=== COMPLETE THE FOLLOWING ===
**a)** Rewrite the benchmarks page starting at "Skip to content" and ending at "that drive them.", swapping "OpenLithoHub" for "LithoHub".
**b)** Resume the benchmarks page after its last sentence and continue it.

=== PASSAGE TO READ ===

Skip to content

Benchmarks

This page tracks the canonical baseline numbers for OpenLithoHub's bundled ILT models, plus the differentiable forward models that drive them.

Headline baseline (synthetic-8)

Numbers are produced by

python scripts/generate_baselines.py --synthetic --limit 8 --output baselines/

against eight hand-rolled 64×64 layouts (square, h-line, line/space, T, L, cross, contacts, dense lines). The synthetic suite is dataset-free and runs in seconds, which is why it is the published reference. Real-dataset numbers can be regenerated locally with --data-root <path>.

Model Samples EPE mean (nm) Wafer EPE (nm) L2 (px) PVB (nm) MRC pass
dummy-identity 8 0.000 4.529 299.9 18.340 88%
rule-based-opc 8 4.242 7.786 356.4 16.000 88%
levelset-ilt (Gaussian PSF) 8 0.322 4.482 294.9 18.516 75%
openilt (L2 + PVBand) 8 0.000 4.529 299.9 18.340 88%
neural-ilt (v0.1 seed weights) 8 0.000 4.529 299.9 18.340 88%

Things worth knowing about these numbers:

  • The synthetic patterns are now graded at 8 nm/px so the 64×64 canvas covers a 512 nm window — large enough that 193 nm ArF diffraction actually resolves edges. At 1 nm/px (the previous default) every feature collapsed sub-resolution and wafer-level metrics were degenerate.
  • dummy-identity copies the design straight through. Its mask-EPE is zero by construction (design == target), but its wafer-EPE and L2 are nonzero because Hopkins diffraction rounds Manhattan corners — that is the whole point of OPC. Identity exists as a floor, not a competitor.
  • rule-based-opc applies analytic per-edge bias OPC. The bias increases mask-EPE (the printed mask intentionally differs from the target) and L2 — on this synthetic suite it is over-corrected. Useful as a non-trivial baseline below the ILT methods.
  • levelset-ilt runs 200 iterations of gradient-descent ILT under the default Gaussian PSF forward model (sigma_px=2.0). It is the only model that beats Identity on wafer L2 (294.9 vs 299.9) on this suite; the lower MRC pass rate reflects narrow features that fall under the default min_width_nm=40 rather than an optimizer regression. Run against a real LithoBench layout or relaxed MRC thresholds for production-grade numbers. Single-exposure regime — multi-patterning flows (LELE / SAQP / SADP) require upstream colouring + a per-mask optimisation pass; OpenLithoHub does not currently decompose the target.

=== MATERIAL PROVIDED ===

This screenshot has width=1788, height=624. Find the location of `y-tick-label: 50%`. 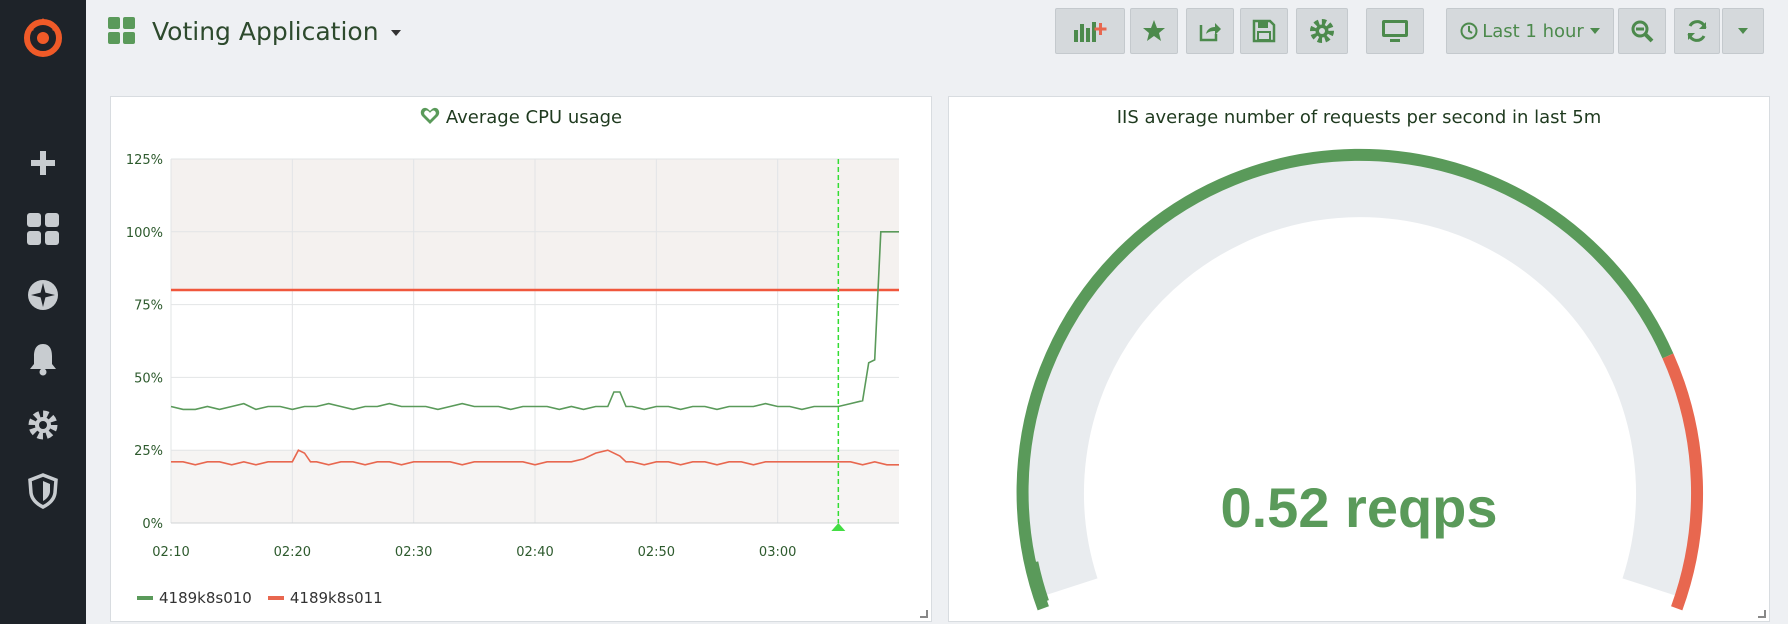

y-tick-label: 50% is located at coordinates (148, 378). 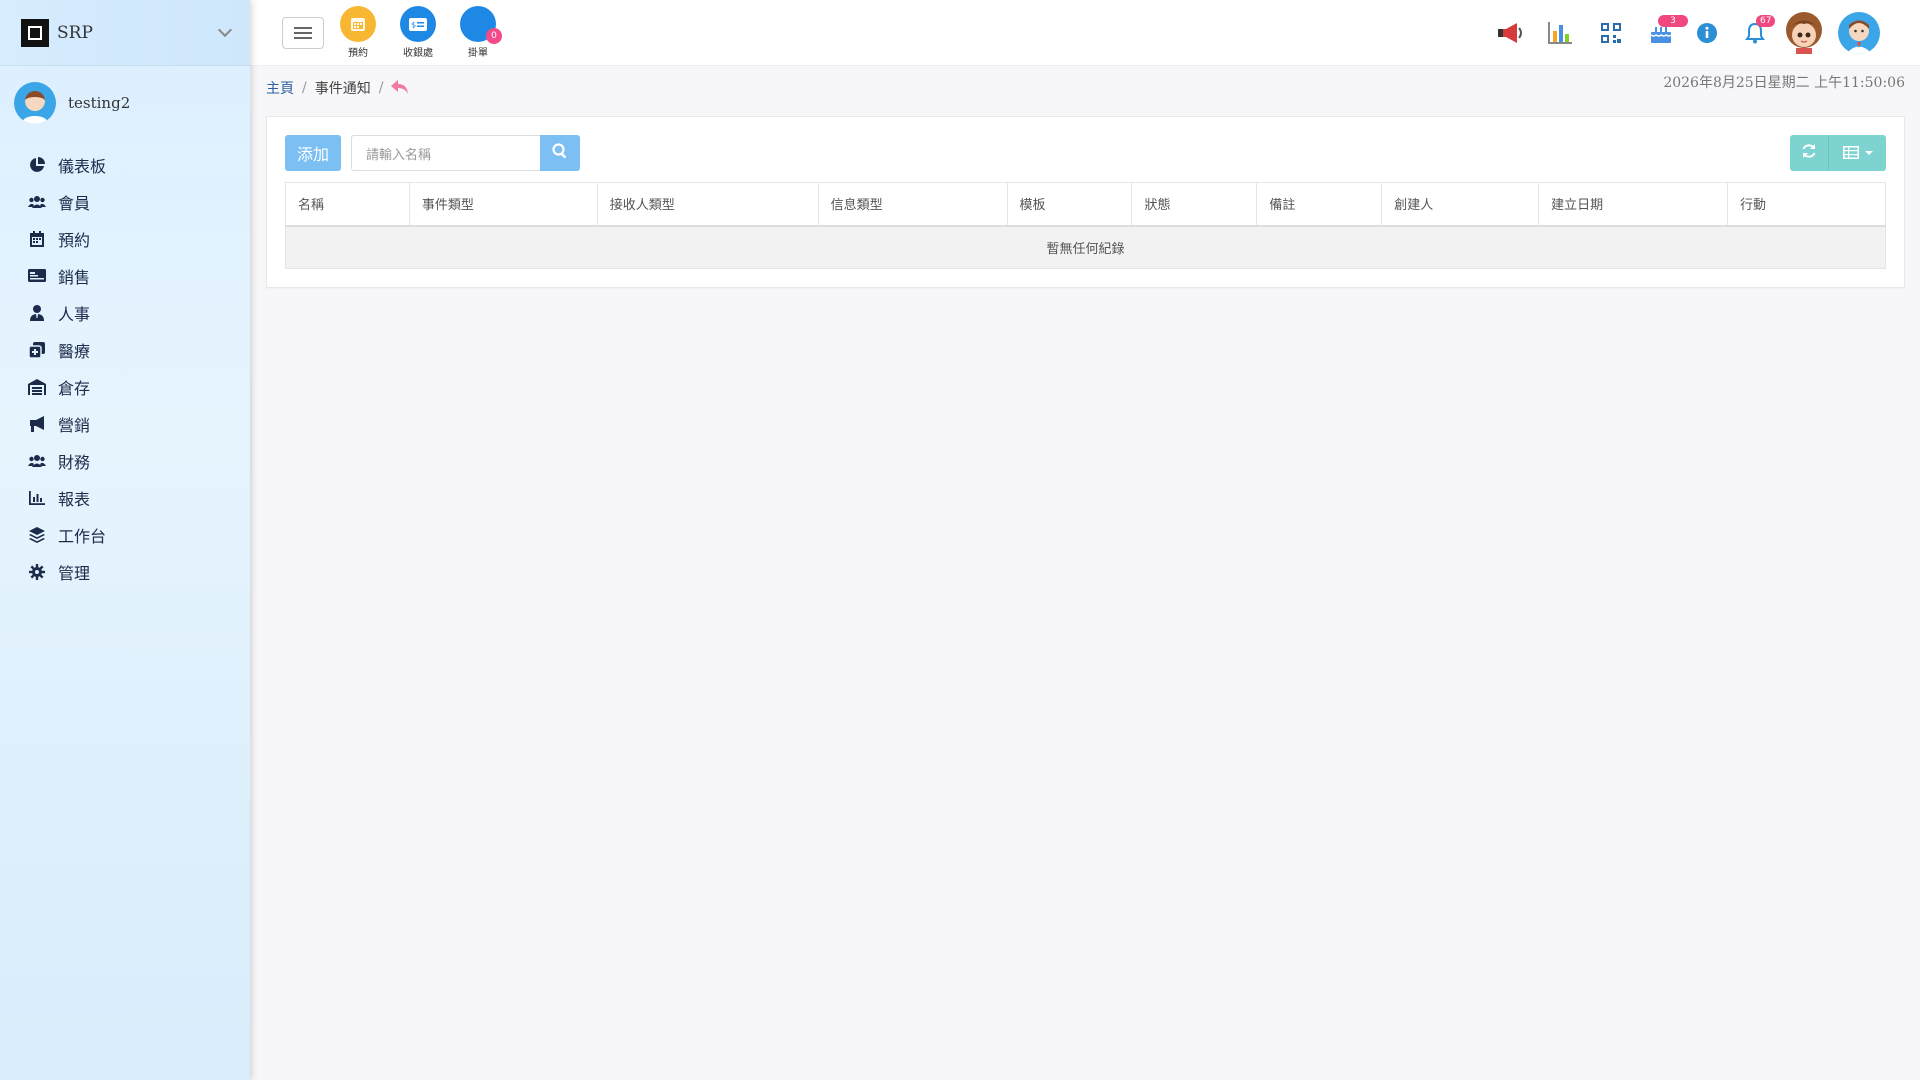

=== ANSWERS TO THIS EXERCISE ===
**a)**
Skip to content

Benchmarks

This page tracks the canonical baseline numbers for LithoHub's bundled ILT models, plus the differentiable forward models that drive them.

**b)**
  • openilt is the OpenILT-style baseline (clean-room PyTorch reimplementation of the SimpleILT formulation, MIT-licensed upstream pinned at commit dabb97c). Optimizes the MOSAIC L2 + PVBand objective with SGD across a 3-corner dose/defocus sweep. On the synthetic 64×64 suite SGD converges to ≈Identity (its internal forward model already prints the target cleanly so no improvement is found); it diverges from Identity once fed real production layouts where corner rounding and end-shortening are non-trivial. Citation: Gao et al., "MOSAIC", DAC 2014.
  • neural-ilt is a U-Net mask predictor. Public seed weights for v0.1 are released on HuggingFace as openlithohub/neural-ilt-v0.1NeuralILTModel(pretrained=True) and scripts/generate_baselines.py --pretrained (default) both pull them. v0.1 was trained on synthetic dummy layouts, so on this suite it lands at the same numbers as Identity / OpenILT; a v1.0 LithoBench-trained release is planned and will diverge. With --no-pretrained the model falls back to a randomly-initialised U-Net, which is what the older "no-weights" numbers reflected.
  • MRC pass is the fraction of samples whose mask passes both the width and spacing rules in the active rule deck (pass/fail per sample, not per pixel). The underlying MRCResult.violation_count is a pixel-count sum — it scales with feature area and is not directly comparable to DRC violation_count, which counts connected components capped at the rule's max_reports. passed vs passed comparisons across MRC and DRC are well-defined; raw-magnitude comparisons are not.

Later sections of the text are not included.